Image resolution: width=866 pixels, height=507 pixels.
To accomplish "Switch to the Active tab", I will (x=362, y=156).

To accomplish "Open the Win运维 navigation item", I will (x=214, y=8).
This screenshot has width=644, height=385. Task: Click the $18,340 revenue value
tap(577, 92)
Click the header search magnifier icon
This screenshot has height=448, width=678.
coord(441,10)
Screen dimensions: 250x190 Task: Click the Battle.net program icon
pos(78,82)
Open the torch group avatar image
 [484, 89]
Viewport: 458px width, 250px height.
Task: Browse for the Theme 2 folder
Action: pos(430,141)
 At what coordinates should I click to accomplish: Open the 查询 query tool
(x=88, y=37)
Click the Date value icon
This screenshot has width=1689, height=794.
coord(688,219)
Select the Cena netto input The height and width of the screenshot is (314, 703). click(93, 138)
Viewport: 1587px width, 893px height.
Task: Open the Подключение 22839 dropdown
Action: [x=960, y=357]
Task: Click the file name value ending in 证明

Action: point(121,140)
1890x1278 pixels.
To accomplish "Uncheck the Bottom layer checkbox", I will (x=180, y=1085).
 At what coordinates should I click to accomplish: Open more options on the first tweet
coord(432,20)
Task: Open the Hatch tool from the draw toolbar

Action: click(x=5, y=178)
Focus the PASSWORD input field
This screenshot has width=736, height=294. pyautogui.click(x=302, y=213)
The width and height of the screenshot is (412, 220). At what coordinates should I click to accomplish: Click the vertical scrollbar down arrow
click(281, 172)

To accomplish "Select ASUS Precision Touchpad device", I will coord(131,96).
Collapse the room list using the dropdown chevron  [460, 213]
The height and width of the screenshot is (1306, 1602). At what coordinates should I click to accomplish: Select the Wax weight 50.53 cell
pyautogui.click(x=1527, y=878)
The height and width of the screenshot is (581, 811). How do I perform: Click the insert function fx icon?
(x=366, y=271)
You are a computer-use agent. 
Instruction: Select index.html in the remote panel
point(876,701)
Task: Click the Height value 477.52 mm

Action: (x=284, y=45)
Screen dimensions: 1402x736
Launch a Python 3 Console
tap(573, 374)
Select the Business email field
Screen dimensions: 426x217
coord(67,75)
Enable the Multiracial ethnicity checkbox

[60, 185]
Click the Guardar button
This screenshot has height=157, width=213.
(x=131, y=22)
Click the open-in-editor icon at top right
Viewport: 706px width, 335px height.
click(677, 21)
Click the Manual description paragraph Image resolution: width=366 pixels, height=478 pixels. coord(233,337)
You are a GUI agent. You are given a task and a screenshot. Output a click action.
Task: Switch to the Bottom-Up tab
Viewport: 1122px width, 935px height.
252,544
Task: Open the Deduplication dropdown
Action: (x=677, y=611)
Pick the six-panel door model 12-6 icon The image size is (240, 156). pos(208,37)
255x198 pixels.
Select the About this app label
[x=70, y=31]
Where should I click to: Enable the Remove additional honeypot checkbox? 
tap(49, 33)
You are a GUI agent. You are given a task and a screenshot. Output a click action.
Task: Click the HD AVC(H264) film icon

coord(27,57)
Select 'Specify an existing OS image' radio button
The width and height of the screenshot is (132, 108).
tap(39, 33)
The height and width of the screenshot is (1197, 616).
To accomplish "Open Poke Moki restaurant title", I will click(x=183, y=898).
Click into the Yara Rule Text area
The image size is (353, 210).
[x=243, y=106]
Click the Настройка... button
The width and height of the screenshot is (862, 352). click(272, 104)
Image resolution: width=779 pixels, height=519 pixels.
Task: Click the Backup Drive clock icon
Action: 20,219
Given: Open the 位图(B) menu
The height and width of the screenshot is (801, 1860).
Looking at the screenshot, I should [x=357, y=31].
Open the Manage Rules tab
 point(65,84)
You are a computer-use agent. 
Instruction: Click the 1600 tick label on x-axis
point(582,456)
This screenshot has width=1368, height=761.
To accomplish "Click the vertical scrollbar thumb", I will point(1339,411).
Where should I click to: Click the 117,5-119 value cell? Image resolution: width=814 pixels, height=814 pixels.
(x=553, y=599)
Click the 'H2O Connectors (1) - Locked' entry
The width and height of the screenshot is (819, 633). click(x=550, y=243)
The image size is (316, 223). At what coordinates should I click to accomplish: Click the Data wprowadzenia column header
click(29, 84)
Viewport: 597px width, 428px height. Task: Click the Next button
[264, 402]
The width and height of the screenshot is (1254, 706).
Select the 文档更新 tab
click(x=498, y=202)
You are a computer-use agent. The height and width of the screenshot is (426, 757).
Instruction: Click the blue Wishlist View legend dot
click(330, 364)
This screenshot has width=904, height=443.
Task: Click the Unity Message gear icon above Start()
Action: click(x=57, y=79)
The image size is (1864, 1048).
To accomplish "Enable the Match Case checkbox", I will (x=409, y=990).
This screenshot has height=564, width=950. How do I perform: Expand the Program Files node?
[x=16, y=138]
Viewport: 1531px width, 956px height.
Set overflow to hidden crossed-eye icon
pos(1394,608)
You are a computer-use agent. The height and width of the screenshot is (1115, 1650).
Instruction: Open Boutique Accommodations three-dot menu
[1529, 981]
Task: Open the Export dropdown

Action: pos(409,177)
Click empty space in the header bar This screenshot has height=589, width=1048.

INSTRUCTIONS TO FOLLOW: Please write out all of the records above word for word, changing nothing.

FULL RESPONSE:
Image resolution: width=866 pixels, height=507 pixels.
To accomplish "Switch to the Active tab", I will (x=362, y=156).

To accomplish "Open the Win运维 navigation item", I will (x=214, y=8).
This screenshot has width=644, height=385. Task: Click the $18,340 revenue value
tap(577, 92)
Click the header search magnifier icon
This screenshot has height=448, width=678.
coord(441,10)
Screen dimensions: 250x190 Task: Click the Battle.net program icon
pos(78,82)
Open the torch group avatar image
 [484, 89]
Viewport: 458px width, 250px height.
Task: Browse for the Theme 2 folder
Action: pos(430,141)
 At what coordinates should I click to accomplish: Open the 查询 query tool
(x=88, y=37)
Click the Date value icon
This screenshot has width=1689, height=794.
coord(688,219)
Select the Cena netto input The height and width of the screenshot is (314, 703). click(93, 138)
Viewport: 1587px width, 893px height.
Task: Open the Подключение 22839 dropdown
Action: [x=960, y=357]
Task: Click the file name value ending in 证明

Action: point(121,140)
1890x1278 pixels.
To accomplish "Uncheck the Bottom layer checkbox", I will (x=180, y=1085).
 At what coordinates should I click to accomplish: Open more options on the first tweet
coord(432,20)
Task: Open the Hatch tool from the draw toolbar

Action: click(x=5, y=178)
Focus the PASSWORD input field
This screenshot has width=736, height=294. pyautogui.click(x=302, y=213)
The width and height of the screenshot is (412, 220). At what coordinates should I click to accomplish: Click the vertical scrollbar down arrow
click(281, 172)

To accomplish "Select ASUS Precision Touchpad device", I will coord(131,96).
Collapse the room list using the dropdown chevron  [460, 213]
The height and width of the screenshot is (1306, 1602). At what coordinates should I click to accomplish: Select the Wax weight 50.53 cell
pyautogui.click(x=1527, y=878)
The height and width of the screenshot is (581, 811). How do I perform: Click the insert function fx icon?
(x=366, y=271)
You are a computer-use agent. 
Instruction: Select index.html in the remote panel
point(876,701)
Task: Click the Height value 477.52 mm

Action: (x=284, y=45)
Screen dimensions: 1402x736
Launch a Python 3 Console
tap(573, 374)
Select the Business email field
Screen dimensions: 426x217
coord(67,75)
Enable the Multiracial ethnicity checkbox

[60, 185]
Click the Guardar button
This screenshot has height=157, width=213.
(x=131, y=22)
Click the open-in-editor icon at top right
Viewport: 706px width, 335px height.
click(677, 21)
Click the Manual description paragraph Image resolution: width=366 pixels, height=478 pixels. coord(233,337)
You are a GUI agent. You are given a task and a screenshot. Output a click action.
Task: Switch to the Bottom-Up tab
Viewport: 1122px width, 935px height.
252,544
Task: Open the Deduplication dropdown
Action: (x=677, y=611)
Pick the six-panel door model 12-6 icon The image size is (240, 156). pos(208,37)
255x198 pixels.
Select the About this app label
[x=70, y=31]
Where should I click to: Enable the Remove additional honeypot checkbox? 
tap(49, 33)
You are a GUI agent. You are given a task and a screenshot. Output a click action.
Task: Click the HD AVC(H264) film icon

coord(27,57)
Select 'Specify an existing OS image' radio button
The width and height of the screenshot is (132, 108).
tap(39, 33)
The height and width of the screenshot is (1197, 616).
To accomplish "Open Poke Moki restaurant title", I will click(x=183, y=898).
Click into the Yara Rule Text area
The image size is (353, 210).
[x=243, y=106]
Click the Настройка... button
The width and height of the screenshot is (862, 352). click(272, 104)
Image resolution: width=779 pixels, height=519 pixels.
Task: Click the Backup Drive clock icon
Action: 20,219
Given: Open the 位图(B) menu
The height and width of the screenshot is (801, 1860).
Looking at the screenshot, I should [x=357, y=31].
Open the Manage Rules tab
 point(65,84)
You are a computer-use agent. 
Instruction: Click the 1600 tick label on x-axis
point(582,456)
This screenshot has width=1368, height=761.
To accomplish "Click the vertical scrollbar thumb", I will point(1339,411).
Where should I click to: Click the 117,5-119 value cell? Image resolution: width=814 pixels, height=814 pixels.
(x=553, y=599)
Click the 'H2O Connectors (1) - Locked' entry
The width and height of the screenshot is (819, 633). click(x=550, y=243)
The image size is (316, 223). At what coordinates should I click to accomplish: Click the Data wprowadzenia column header
click(29, 84)
Viewport: 597px width, 428px height. Task: Click the Next button
[264, 402]
The width and height of the screenshot is (1254, 706).
Select the 文档更新 tab
click(x=498, y=202)
You are a computer-use agent. The height and width of the screenshot is (426, 757).
Instruction: Click the blue Wishlist View legend dot
click(330, 364)
This screenshot has width=904, height=443.
Task: Click the Unity Message gear icon above Start()
Action: click(x=57, y=79)
The image size is (1864, 1048).
To accomplish "Enable the Match Case checkbox", I will (x=409, y=990).
This screenshot has height=564, width=950. How do I perform: Expand the Program Files node?
[x=16, y=138]
Viewport: 1531px width, 956px height.
Set overflow to hidden crossed-eye icon
pos(1394,608)
You are a computer-use agent. The height and width of the screenshot is (1115, 1650).
Instruction: Open Boutique Accommodations three-dot menu
[1529, 981]
Task: Open the Export dropdown

Action: pos(409,177)
Click empty space in the header bar This screenshot has height=589, width=1048.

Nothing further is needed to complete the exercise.